Existe um instinto compreensível em todo setor de compras: quanto mais exigência no edital, mais “seguro” o contrato. O problema é que esse instinto, levado longe demais, produz o efeito oposto — menos concorrência, preço maior e um certame vulnerável a impugnação.
A regra de ouro: pertinência ao objeto
A Lei 14.133/2021 permite exigências de habilitação, mas elas precisam ser pertinentes e proporcionais ao objeto.
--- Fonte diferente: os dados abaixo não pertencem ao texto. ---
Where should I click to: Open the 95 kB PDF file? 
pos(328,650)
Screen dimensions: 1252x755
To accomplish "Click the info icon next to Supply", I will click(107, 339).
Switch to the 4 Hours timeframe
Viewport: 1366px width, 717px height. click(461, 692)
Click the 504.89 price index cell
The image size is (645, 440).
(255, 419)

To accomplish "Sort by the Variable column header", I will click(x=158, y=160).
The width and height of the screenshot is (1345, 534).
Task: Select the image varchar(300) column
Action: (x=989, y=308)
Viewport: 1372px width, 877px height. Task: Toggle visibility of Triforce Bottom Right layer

Toda exigência tem que responder a uma pergunta simples: isso é realmente necessário para garantir a boa execução, ou está só afunilando para um fornecedor específico?
Os clássicos que derrubam edital
- Atestado de capacidade técnica em percentual exagerado. Exigir 100% do quantitativo costuma ser desproporcional. A jurisprudência aceita parcelas relevantes do objeto, não a totalidade.
- Soma de atestados vedada sem justificativa. Impedir o somatório de atestados restringe empresas menores sem motivo técnico.
- Visita técnica obrigatória. Em regra deve ser facultativa, substituível por declaração. Obrigá-la sem justificativa é restrição clássica.
- Exigências de tempo de mercado ou capital social acima do razoável.
Por que isso importa para o gestor
Um edital restritivo não é só um risco jurídico abstrato. Ele:
- Reduz o número de propostas — e menos disputa quase sempre significa preço pior.
- Abre flanco para impugnação e representação ao Tribunal de Contas.
- Pode anular meses de trabalho e atrasar a entrega à população.
Edital bom não é o que mais exige. É o que exige exatamente o necessário — e sabe justificar cada linha.
A melhor defesa é a motivação. Cada exigência precisa estar amarrada a uma justificativa técnica registrada no processo. Se não dá para explicar por que aquela exigência existe, ela provavelmente não deveria estar ali.